* begin PROVIDED PASSAGE *

A Dutch summary of this post can be found here.
This blogpost contains a little bit of game design that I’ve used in my table tennis youth coaching sessions. This is nicely at the crossroads of some distinct interests of mine:
- mathematics/game theory,
- board games and game design,
- sports, racket sports and in particular table tennis
What is a game?
Let’s start of with some unneccesary digression (inspired by a podcast of unnecessary detail?) into the fascinating art of defining ‘trivial’ concepts (like how would you define ‘time’?). Let’s look at what makes a game, and how do games distinguish themselves from toys, puzzles, activities and sports. This is also a regular subject of (playful) debate among the Dice Tower board game reviewers, when discussing games like Telestrations.
Unable to dig up some good graphic I once encountered on the web, I think definitions should be something like:
- All concepts share an element of leasure and entertainment
- Sports commonly have an element of physical activity (I’d be one to argue chess is a game, not a sport)
- Games and puzzles might distinguish from activities by having a goal. I think having a goal often goes hand in hand with being skill-based too.
- Games distinguish from puzzles in being mostly competitive and/or having an element of randomness for replayability in case of a solo or cooperative game. Once a puzzle is solved, it is solved and replaying is not very interesting.
- The game element to sports depends on whether considering competitive sports, or just physical activity like running
- Don’t know yet how to incorporate the aspect of ‘rules’, which is the main separator between games and toys (remember the pie face challenge?).
Challenging the definitions are ‘things’ like Telestrations (game or activity?), solitaire and cooperative games like escape room games (games or puzzles?), darts (dexterity game or sport?). Perhaps I should make my own decision tree graphic at some point.
Anyways, after much ado, we establish that games are typically skill-based and competitive. And table tennis as a competitive sport is definitely a game.
What is a good game?
The next question: what makes a ‘good’ game? I’m convinced that part of the reason we are now in the golden era of board games, is because of much improved game design. Two features to many modern board games are
- Avoid player elimination
- Have a predictable (and limited) play time
Games like Carcasonne and Catan fulfill these features, classics like Risk and Monopoly do not. These are ideas I actively use as a table tennis coach. When playing the table tennis game ‘around the table’, I generally prefer the pupils to keep track of penalty points, rather than have player elimination. The critical aspect to game design that I’ve been homing in on, is the balancing act of making a game balanced yet rewarding. With ‘balanced’, I mean that all players should have a good chance of winning. Still, the game should reward skill and more importantly effort. We can make a game very balanced by assigning a random winner, but there would be no incentive for players to play their best.

* end PROVIDED PASSAGE *

## GIVEN EXERCISE
Rewrite the stretch of the game design post from "Let’s start of" through "games like Telestrations.", changing "debate" to "discussion".

* begin DATASET ENTRIES *

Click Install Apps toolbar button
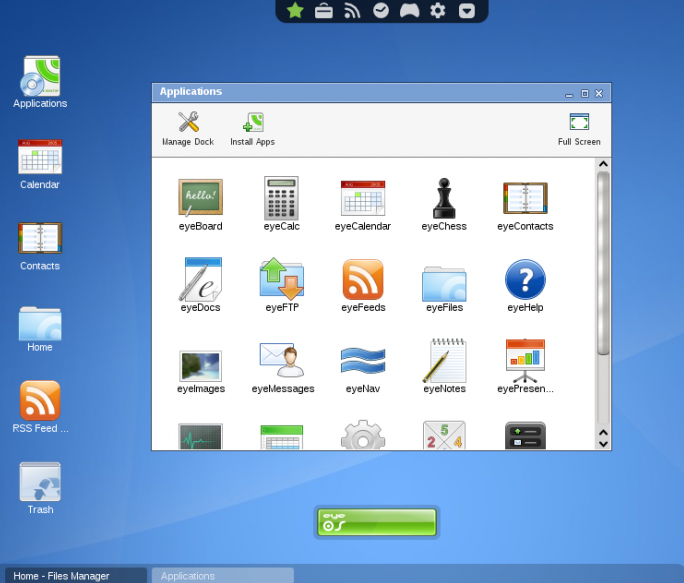This screenshot has height=583, width=684. coord(252,128)
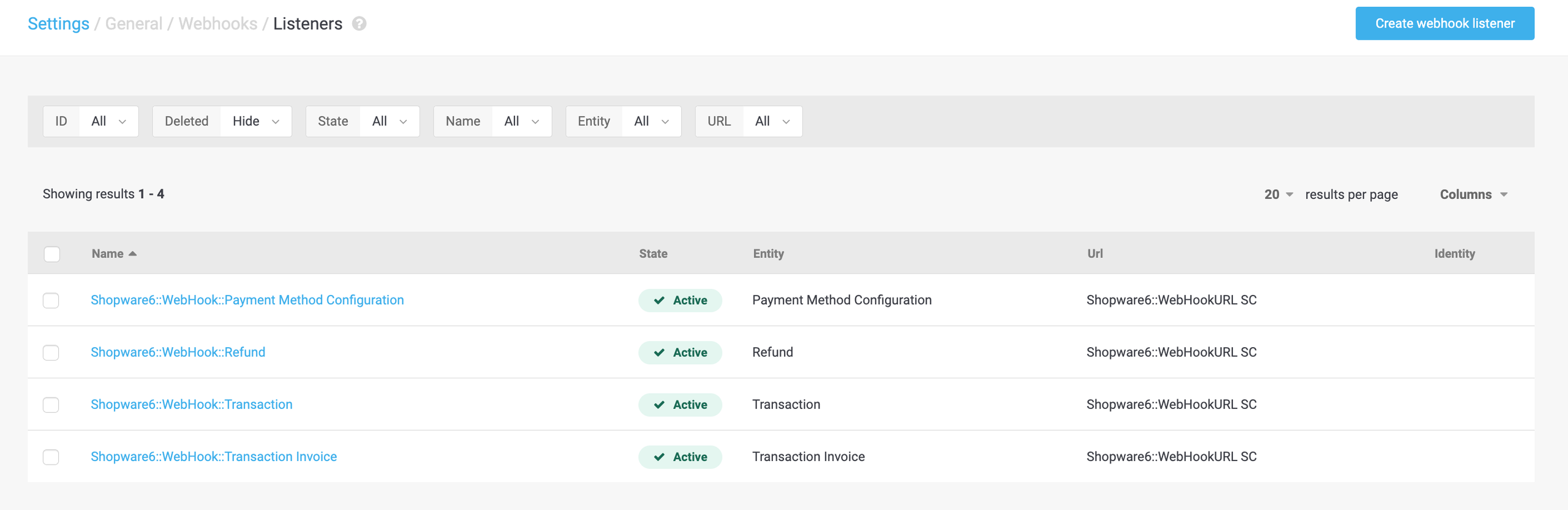Go to Settings breadcrumb

tap(58, 24)
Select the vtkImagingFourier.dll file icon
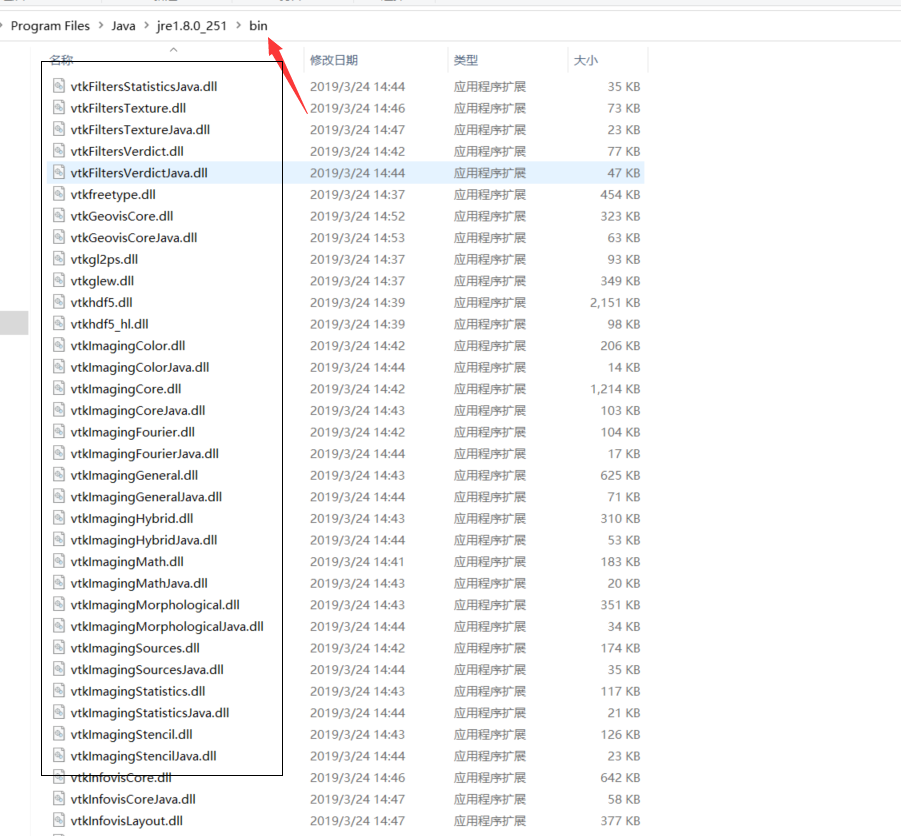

* end DATASET ENTRIES *

## ANSWER TO THIS PROBLEM
Let’s start of with some unneccesary digression (inspired by a podcast of unnecessary detail?) into the fascinating art of defining ‘trivial’ concepts (like how would you define ‘time’?). Let’s look at what makes a game, and how do games distinguish themselves from toys, puzzles, activities and sports. This is also a regular subject of (playful) discussion among the Dice Tower board game reviewers, when discussing games like Telestrations.